Le risque de caillots sanguins, connu sous le nom de thrombocytopénie thrombotique immunitaire induite par le vaccin (TTIV), est estimé entre un cas sur 100 000 doses administrées et un cas sur 250 000. Mais cet effet secondaire est si nouveau que l’on sait encore peu de choses sur le risque réel, les raisons pour lesquelles il se produit et les personnes les plus susceptibles de développer des caillots.
Sept cas ont été signalés à ce jour au Canada, tous chez des personnes qui avaient reçu l’AstraZeneca ; environ 1,7 million de doses avaient été distribuées au 24 avril. Aux États-Unis, 17 cas avaient été confirmés sur plus de huit millions de doses du vaccin Johnson & Johnson administrées au 23 avril.
Santé Canada a approuvé l’utilisation du vaccin Johnson & Johnson au Canada, mais aucun Canadien ne l’a encore reçu, car le premier lot livré la semaine dernière fait toujours l’objet d’une enquête à la suite de rapports de violations de la sécurité et du contrôle de la qualité dans l’usine américaine impliquée dans sa production.
Le CCNI suggère que les provinces et les territoires pourraient vouloir donner la priorité à ce Johnson & Johnson, seul vaccin à injection unique approuvé au Canada, pour les personnes qui ont de la difficulté à programmer une deuxième dose. Le comité recommande que le Johnson & Johnson, comme l’AstraZeneca, ne soit administré qu’aux personnes de plus de 30 ans.
L’AstraZeneca et le Johnson & Johnson sont des vaccins à vecteur viral, une technologie qui prend un virus du rhume commun, le manipule afin qu’il ne puisse pas se répliquer et rendre quelqu’un malade, puis lui attache la protéine de pointe du virus SRAS-CoV-2 qui cause la COVID- 19. En voyant la protéine de pointe, le système immunitaire développe déjà une réponse qui sera utile si l’organisme rencontre un jour le vrai virus SRAS-CoV-2.

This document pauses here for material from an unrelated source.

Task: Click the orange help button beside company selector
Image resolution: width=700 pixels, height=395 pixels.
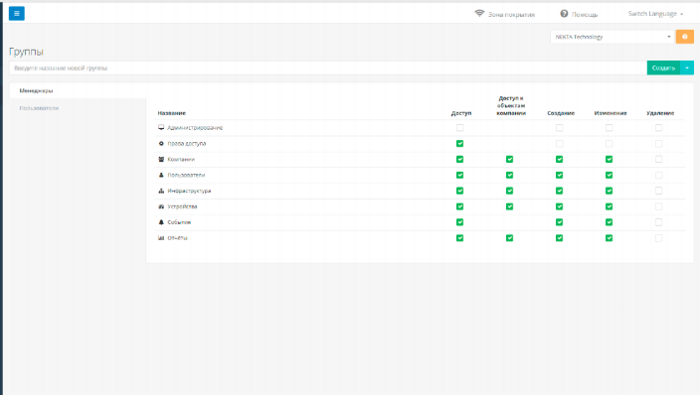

Les vaccins Pfizer et Moderna utilisent la technologie de l’ARNm : on attache la protéine de pointe du coronavirus à une molécule qui délivre des messages au corps pour exécuter certaines tâches. Dans ce cas-ci, le message est de développer une réponse immunitaire contre le SRAS-CoV-2.
Jusqu’à présent, 12,8 millions de Canadiens ont reçu au moins une dose d’un des vaccins autorisés : environ les deux tiers ont reçu le Pfizer, 20 % le Moderna et les autres l’AstraZeneca.